Justus Booze, Guilderland

Justus Booze with his fiancée, Kristen Hickey.

GUILDERLAND — Twenty-three-year-old Justus Andrew Booze thought his family could use $60. So he said yes when a friend asked if he wanted to help out for a day, last Wednesday,  at a local tree-cutting service that was short-handed.

He left for work that morning, May 4, at about 6:30, sending his fiancée a text at 8 a.m., saying that he loved her. By about 1:15 that afternoon he was dead, entangled in a wood chipper in the road in front of a luxury home on Guilderland’s Placid Drive.

His fiancée, Kristen Hickey, wonders why an employer would set Booze — a temporary employee who had “no idea what he was doing” — to the task of using a wood chipper to grind up a cut tree that day. He had no experience with that kind of work, she said.

Several messages left for Tony Watson of Countryside Tree Care, his employer for the day, were not returned. Later, the phone was answered, by a woman who said that Watson was “devastated” and that he was “not going to talk to anybody.”

“I don’t get it,” Hickey said recently. “He could have been just carrying brush or something. Why would you put somebody that has no idea what they’re doing right there?”

They were planning to marry at Schenectady’s city hall in two weeks, she said. (See obituary.)

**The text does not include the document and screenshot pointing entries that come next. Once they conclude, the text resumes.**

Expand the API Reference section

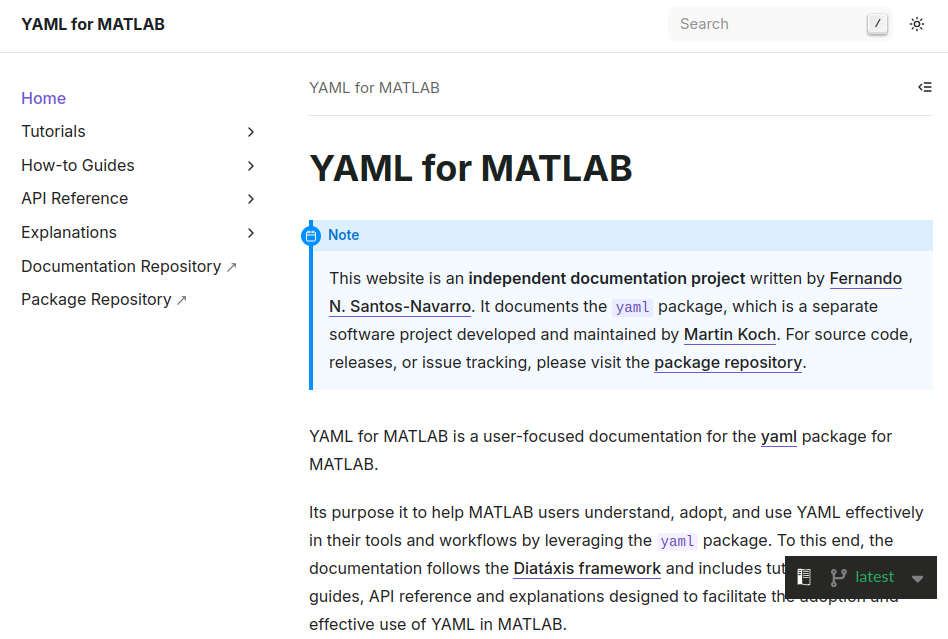pyautogui.click(x=251, y=198)
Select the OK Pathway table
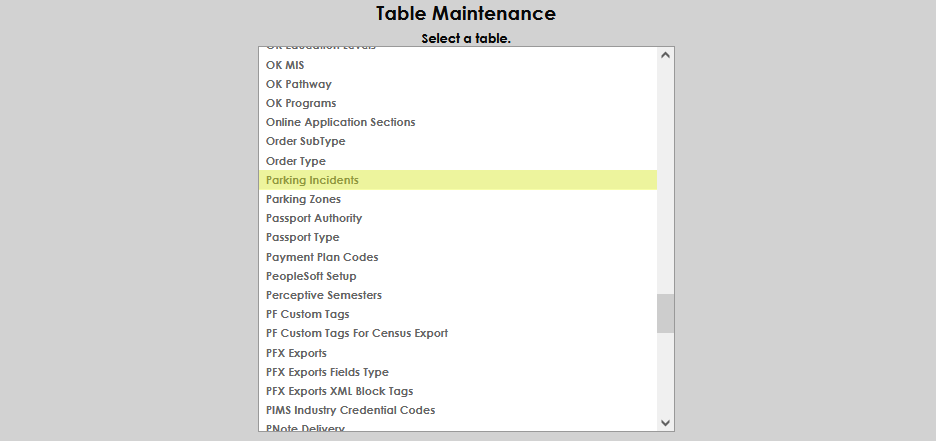 tap(299, 84)
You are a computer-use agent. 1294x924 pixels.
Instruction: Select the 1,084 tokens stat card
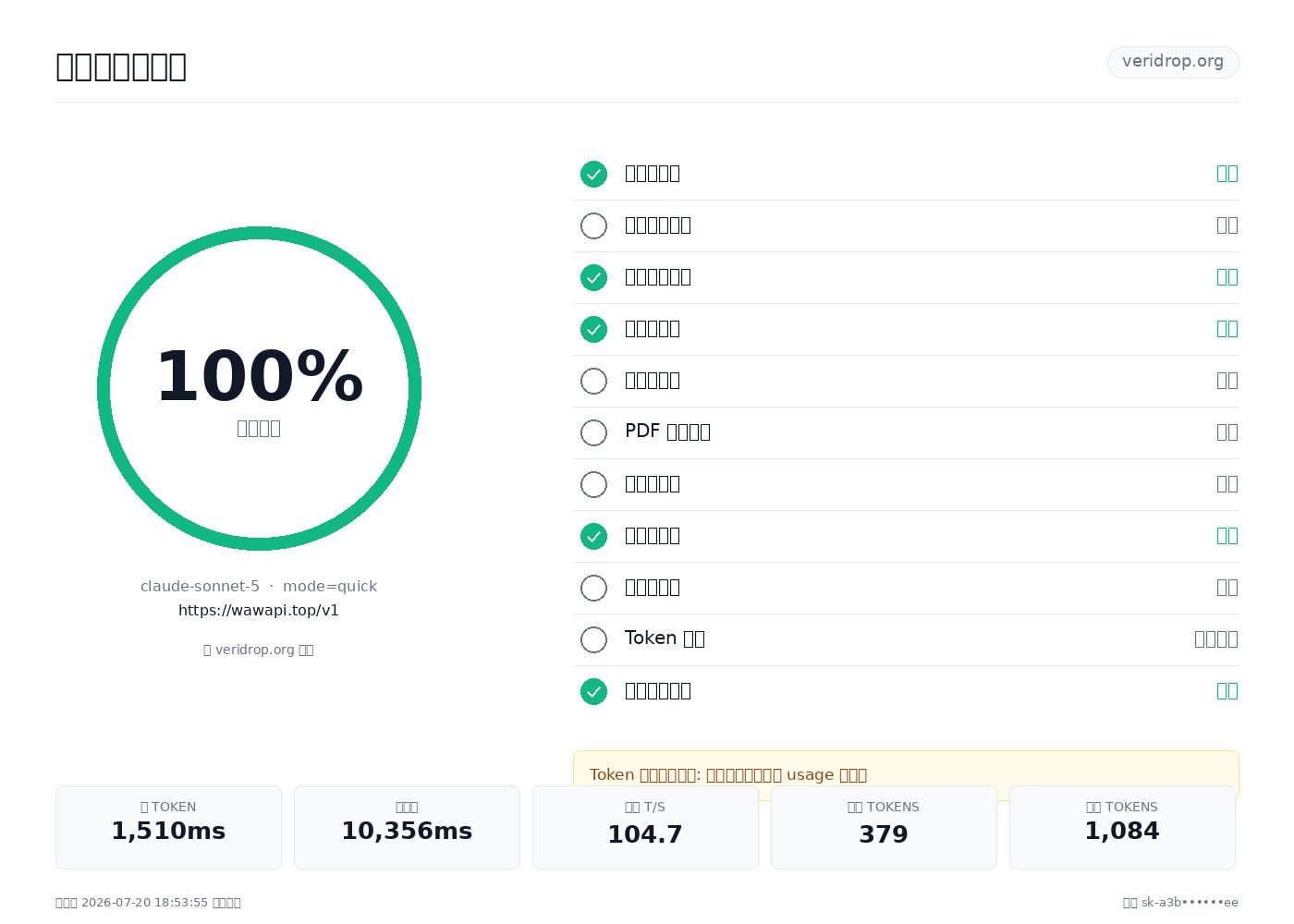(x=1122, y=827)
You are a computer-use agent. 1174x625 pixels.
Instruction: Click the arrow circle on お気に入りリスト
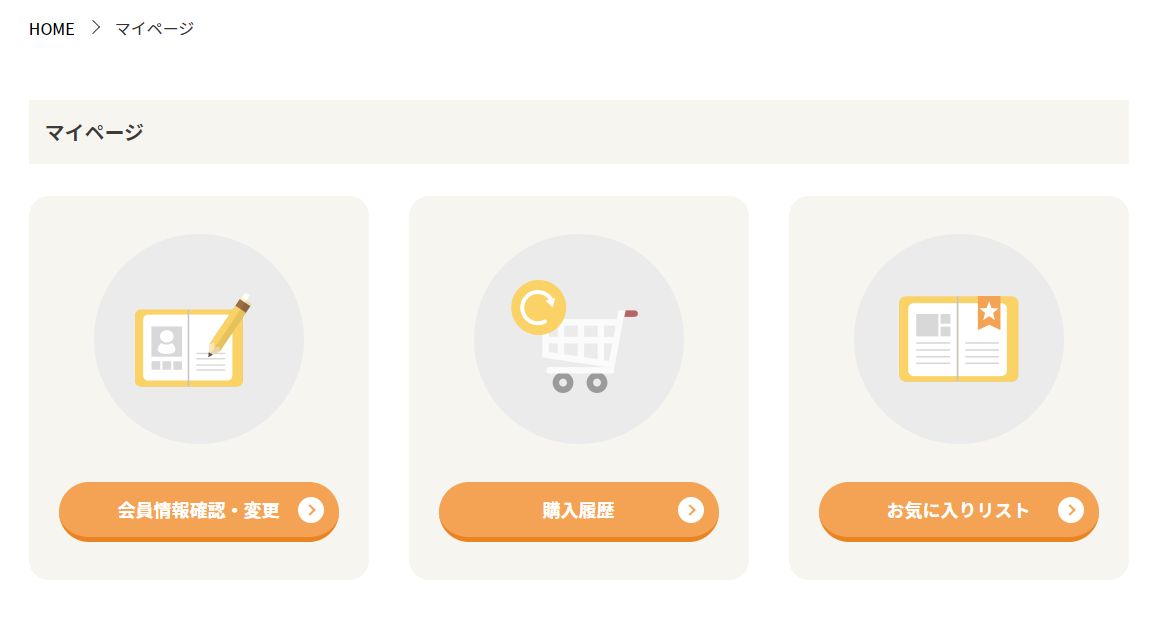(1071, 510)
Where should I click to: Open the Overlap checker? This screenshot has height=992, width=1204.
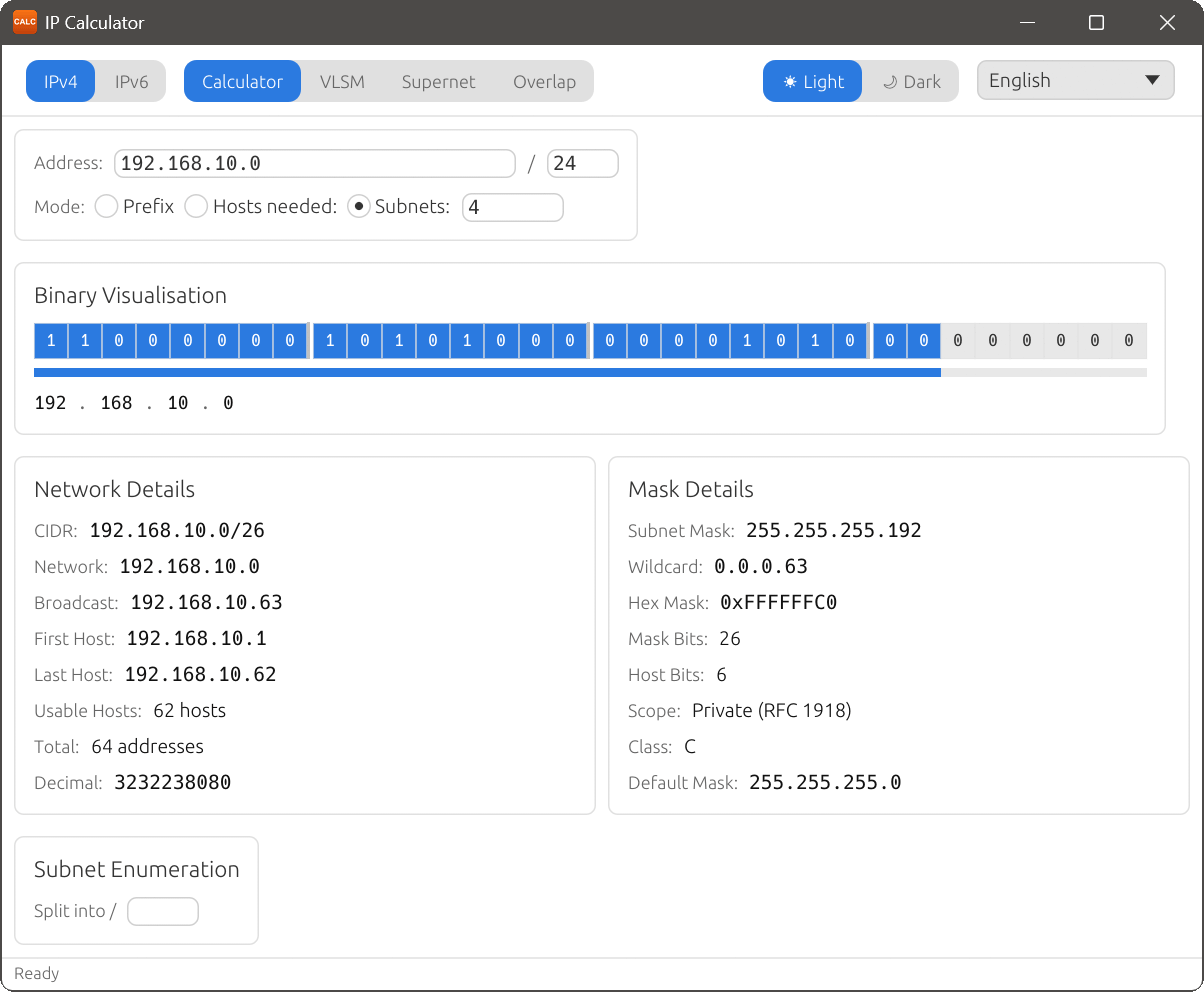pos(544,81)
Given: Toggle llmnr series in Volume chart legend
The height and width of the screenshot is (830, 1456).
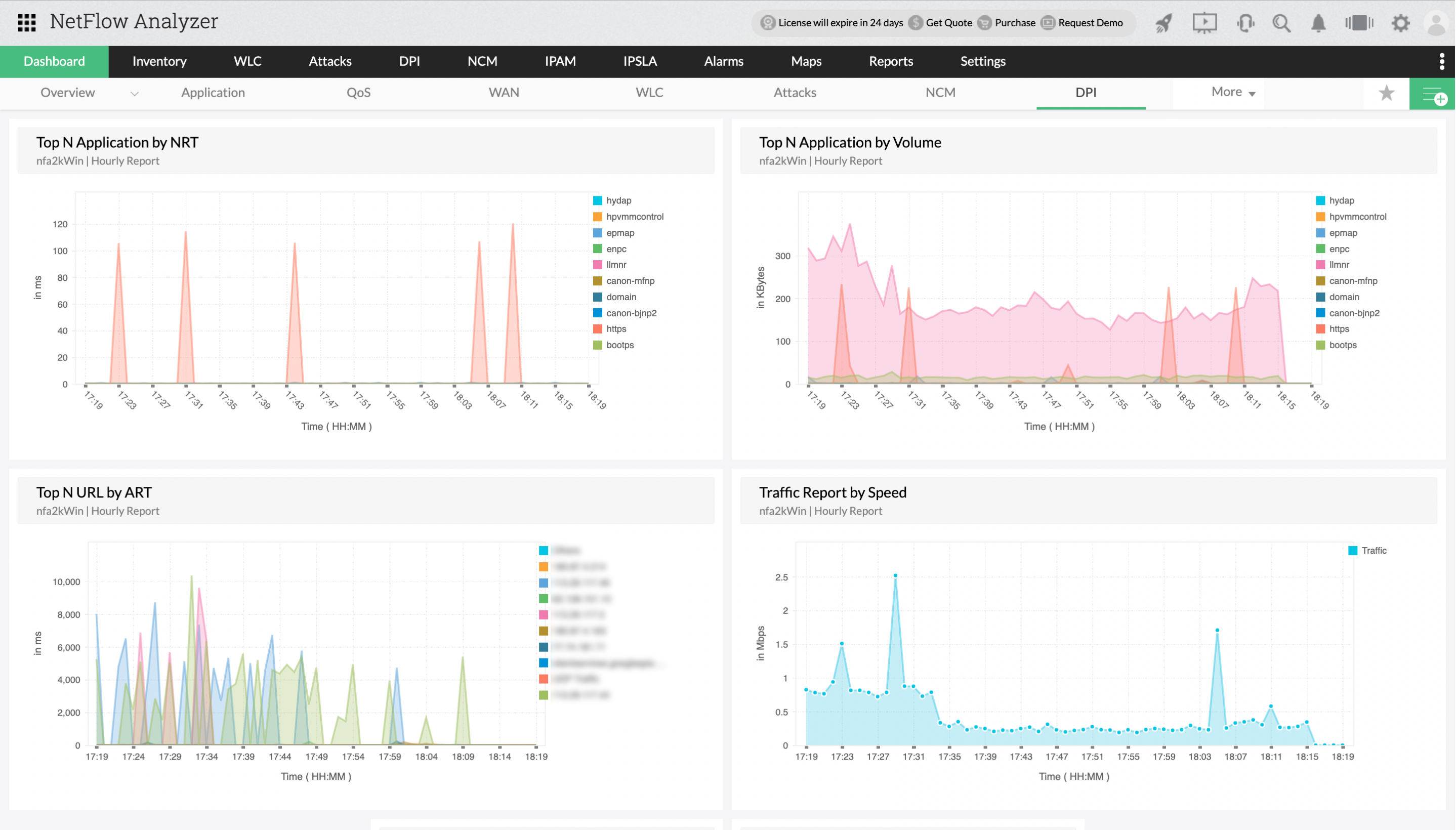Looking at the screenshot, I should pos(1339,265).
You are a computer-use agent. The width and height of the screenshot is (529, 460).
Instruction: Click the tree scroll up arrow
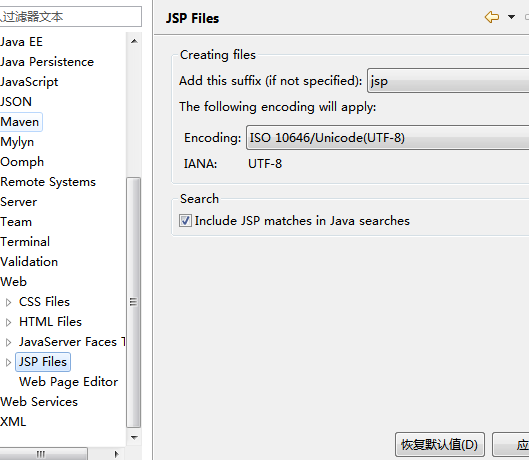pyautogui.click(x=134, y=41)
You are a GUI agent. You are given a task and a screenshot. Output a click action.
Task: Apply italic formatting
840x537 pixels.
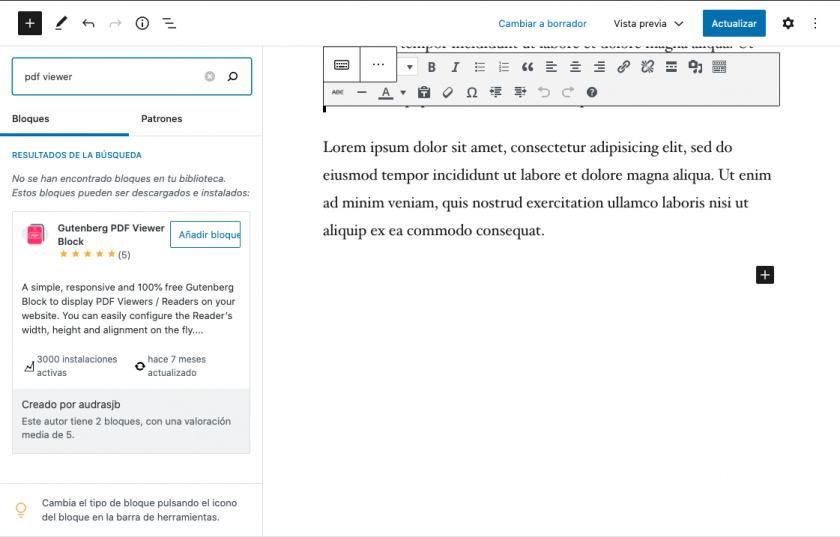[x=455, y=67]
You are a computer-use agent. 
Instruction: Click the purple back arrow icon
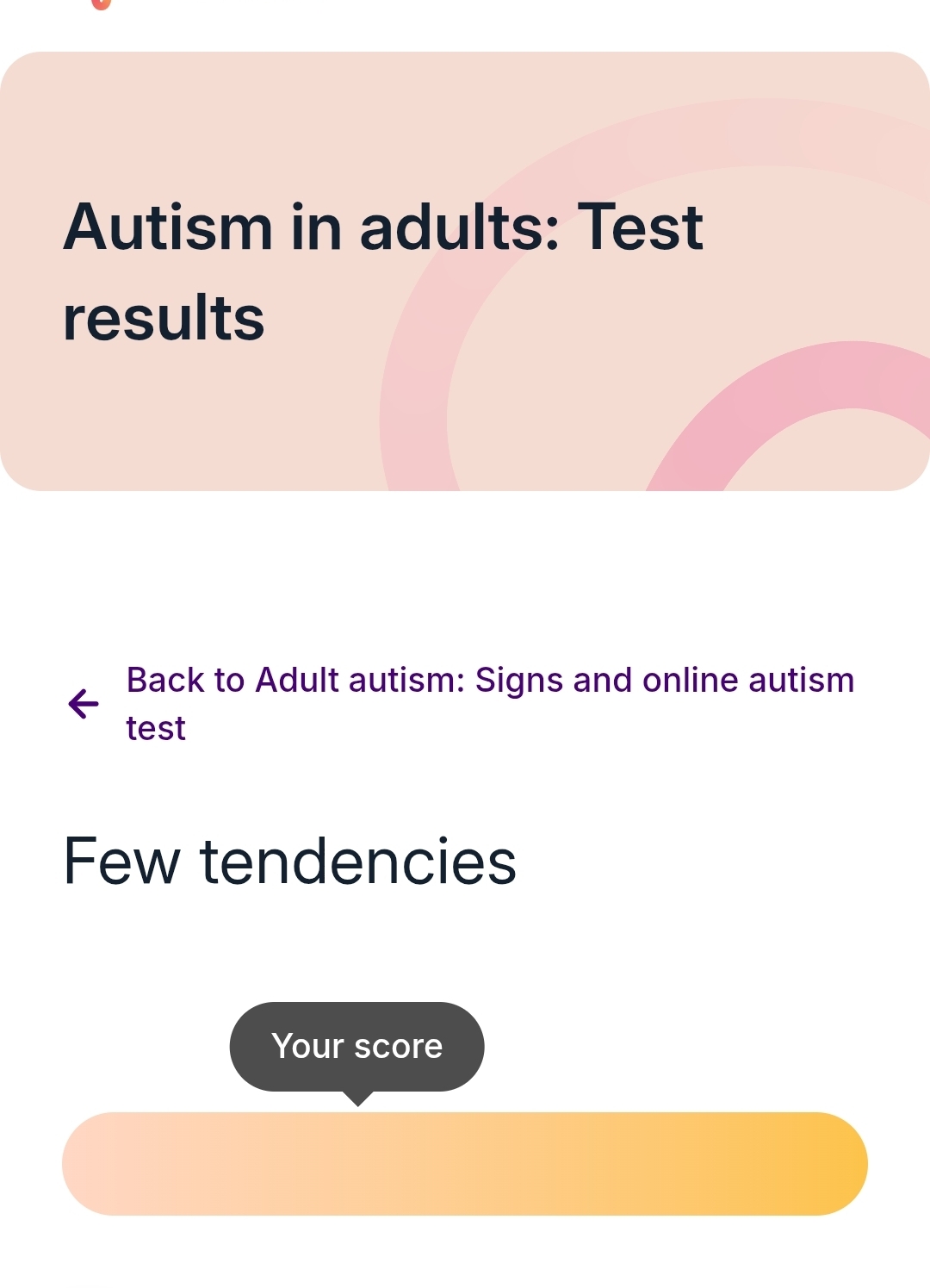point(84,704)
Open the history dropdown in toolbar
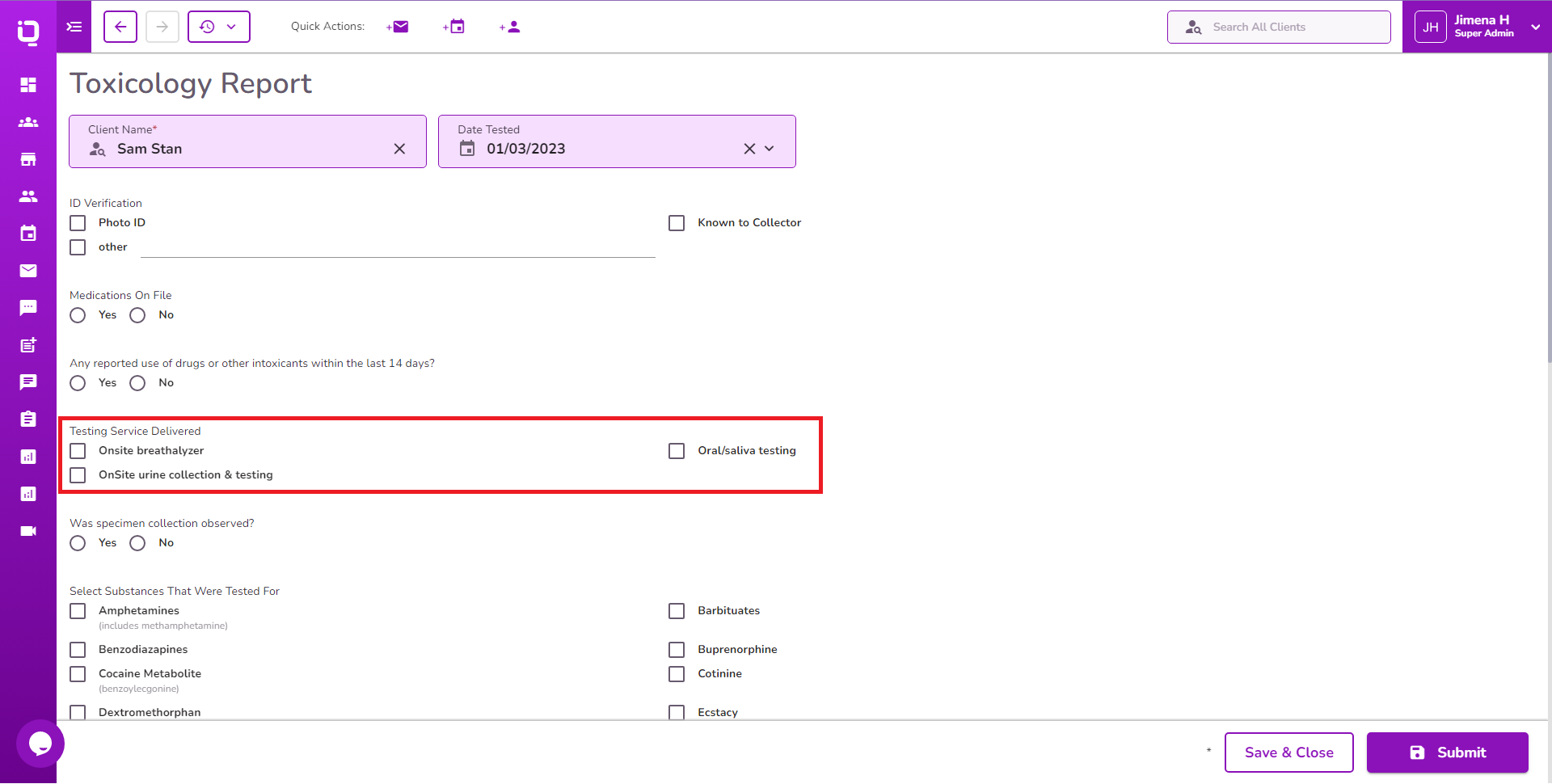 tap(219, 27)
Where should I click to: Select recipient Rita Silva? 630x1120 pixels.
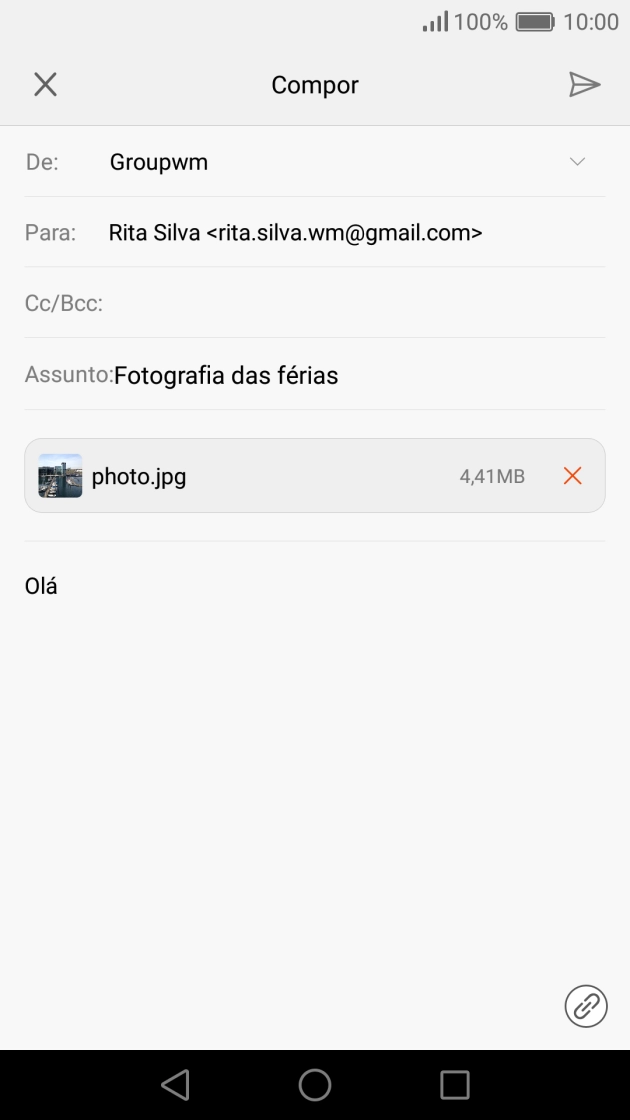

Photo from Justus Andrew Booze’s Facebook page
Close bond: Justus Booze is shown here with the two younger of his fiancée’s three children, Olivia Torres and Joshua Ramos.


The investigation

The United States Department of Labor’s Occupational Safety and Health Administration is investigating the incident, said James Lally, Deputy Director for Public Affairs with the department.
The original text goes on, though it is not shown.